Il y avait des barrières retournées sur la route, c'est la première fois que je voyais des policiers avec des armures. La ville prenait feu mais à la bibliothèque tout le monde regardait des documents.

J'ai fait tomber l'écriteau "Courts-métrages" sans faire exprès et l'ai remis pour passer le temps. Et puis je me suis déplacé vers les livres pour enfants et j'ai croisé la discussion d'un jeune qui racontait une histoire complexe de science-fiction à la documentaliste qui ne répondait pas. Les deux se sont séparés comme dans un jeu vidéo, sans formule de politesse, le jeune avec une coiffure que les écrivains ont dans les mauvais biopics est allé du côté des bandes-dessinées. J'étais caché derrière un ordinateur à écouter ce qui n'était pas mes affaires et je regardais ses cheveux se balancer comme des nuages vaniteux. Je ne voyais plus que son air de mec assuré de sa future réussite.
Je suis persuadé de réussir un jour ou l'autre et me demande si mes cheveux sont aussi arrogants que les siens.
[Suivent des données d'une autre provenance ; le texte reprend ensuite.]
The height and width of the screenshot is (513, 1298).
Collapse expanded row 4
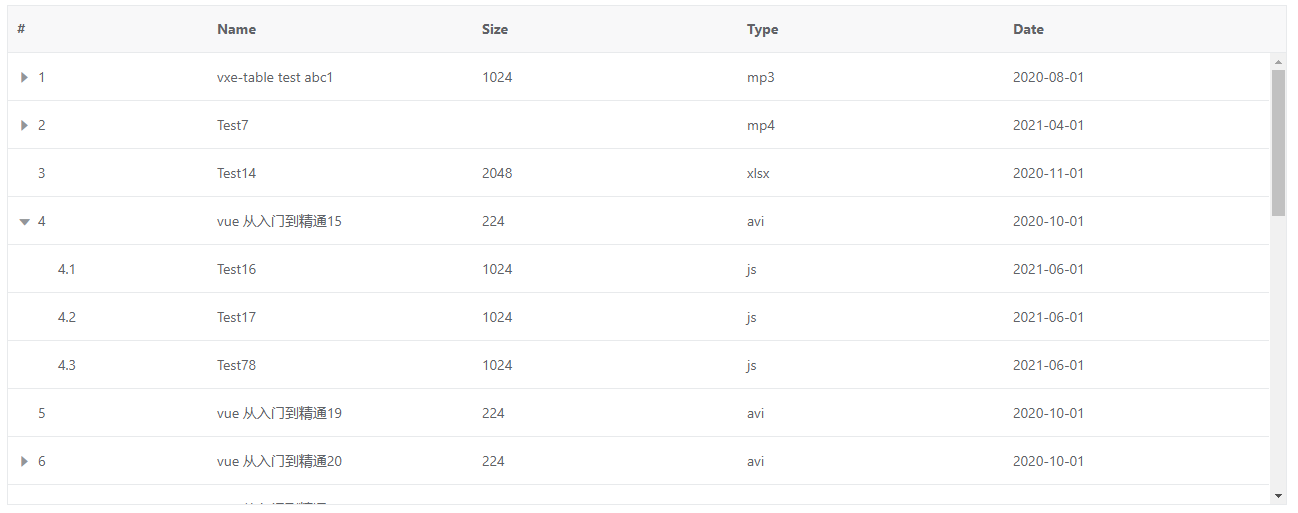coord(24,222)
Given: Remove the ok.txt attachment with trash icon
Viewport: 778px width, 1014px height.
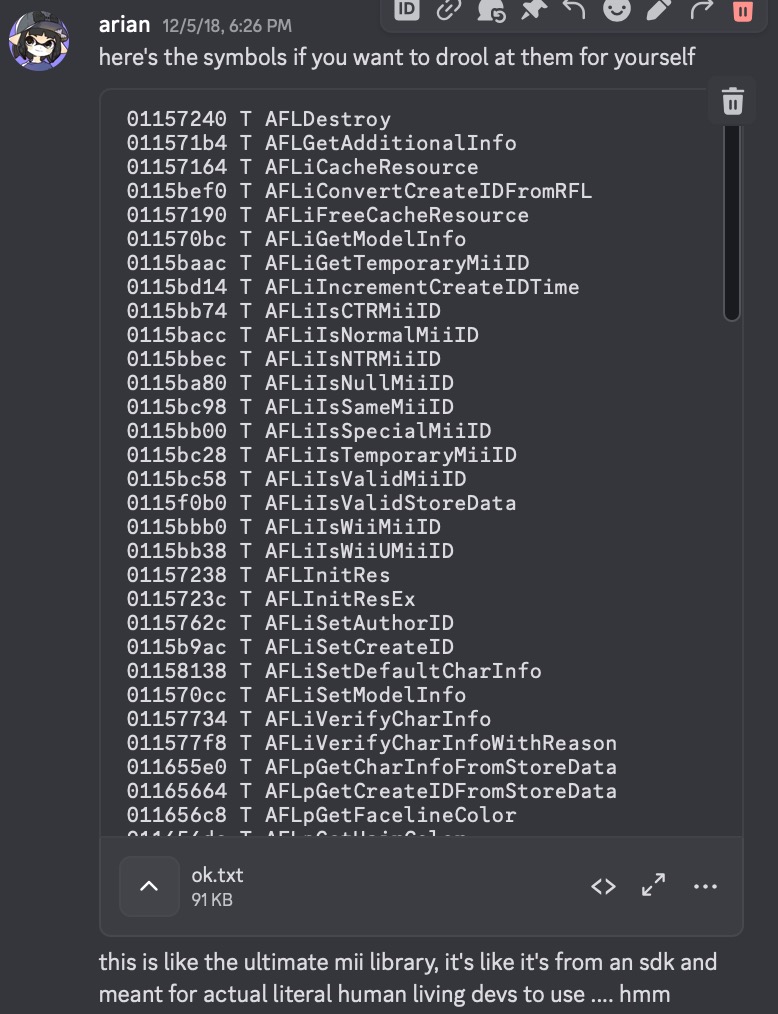Looking at the screenshot, I should pos(732,101).
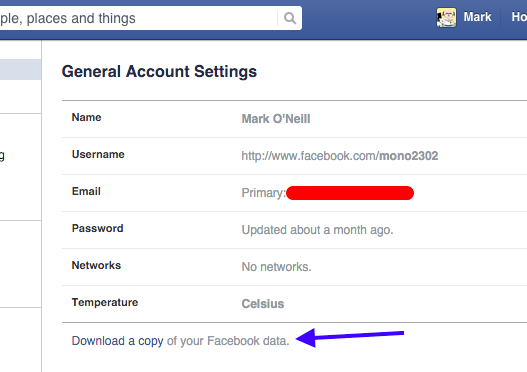Select the Mark O'Neill name value
This screenshot has height=372, width=527.
(276, 119)
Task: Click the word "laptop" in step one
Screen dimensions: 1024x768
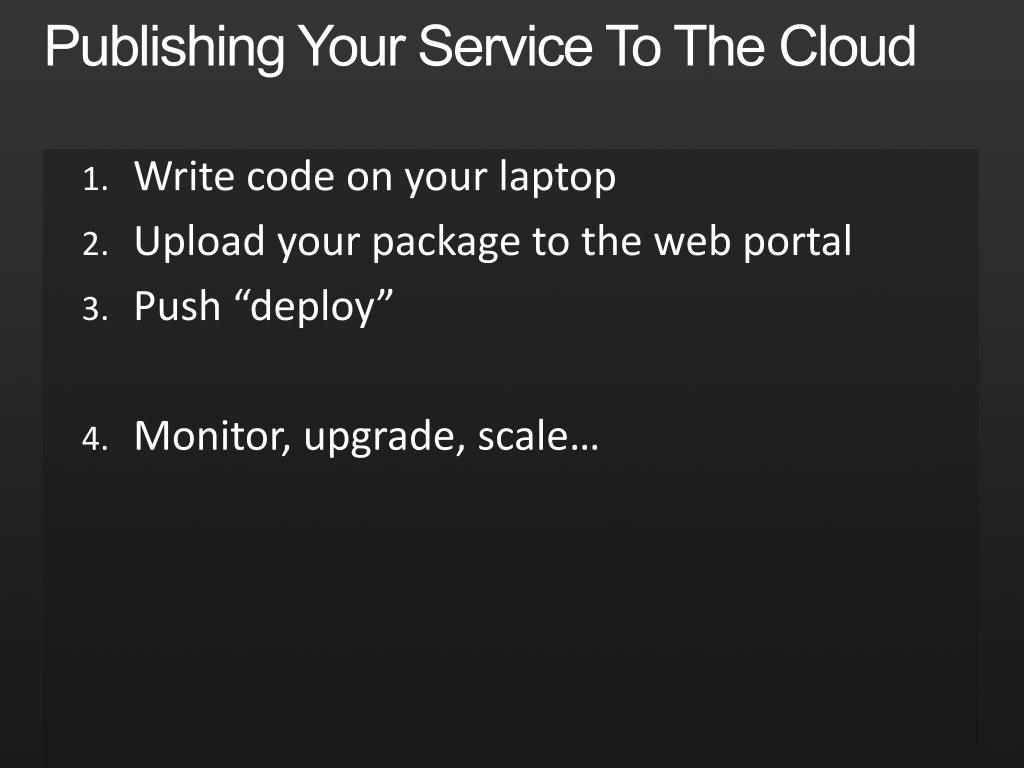Action: coord(557,178)
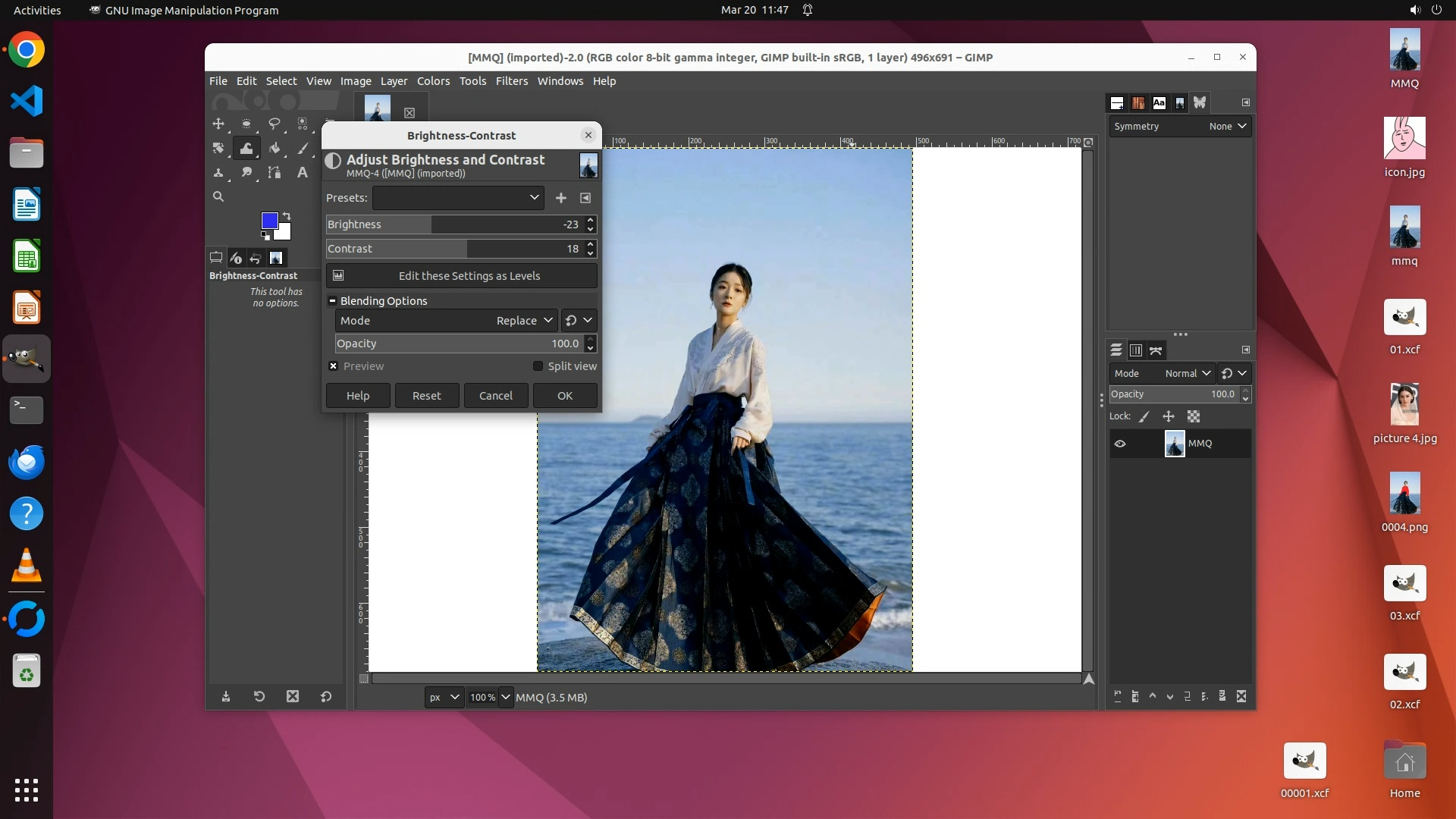Screen dimensions: 1456x819
Task: Click Edit these Settings as Levels
Action: coord(462,276)
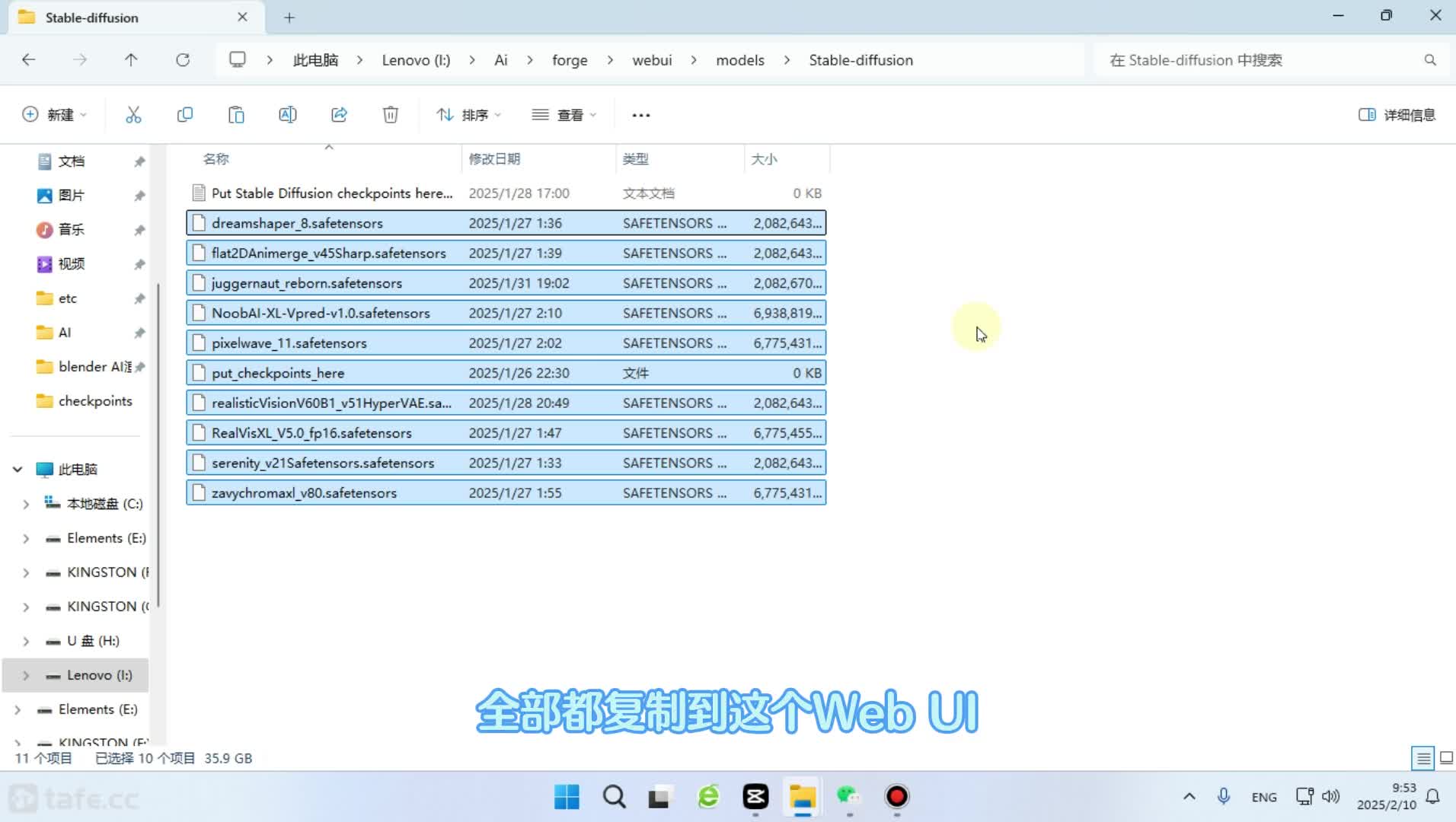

D'autres cheveux m'ont surpris, je les croyais ringards au premier abord. Des yeux ronds et verts perlaient sur la frange jusque dans les orbites. Une fois en place, une voix douce comme l'épaisseur du givre s'est dirigé vers des documentalistes. Le manteau imperméable blanc avec des livres au bout des manches s'est mis à flotter jusqu'au rez-de-chaussé. Les mauvais auteurs regardaient le jean clair aux plis ronds. Et les baskets blanches portaient des jambes pressées de ne pas m'adresser un seul regard.

Mon ombre et moi regardions la buée pétillante nous considérer comme un poteau électrique. Nous sommes retournés à notre ville en feu les mains dans les poches et la chevelure grasse.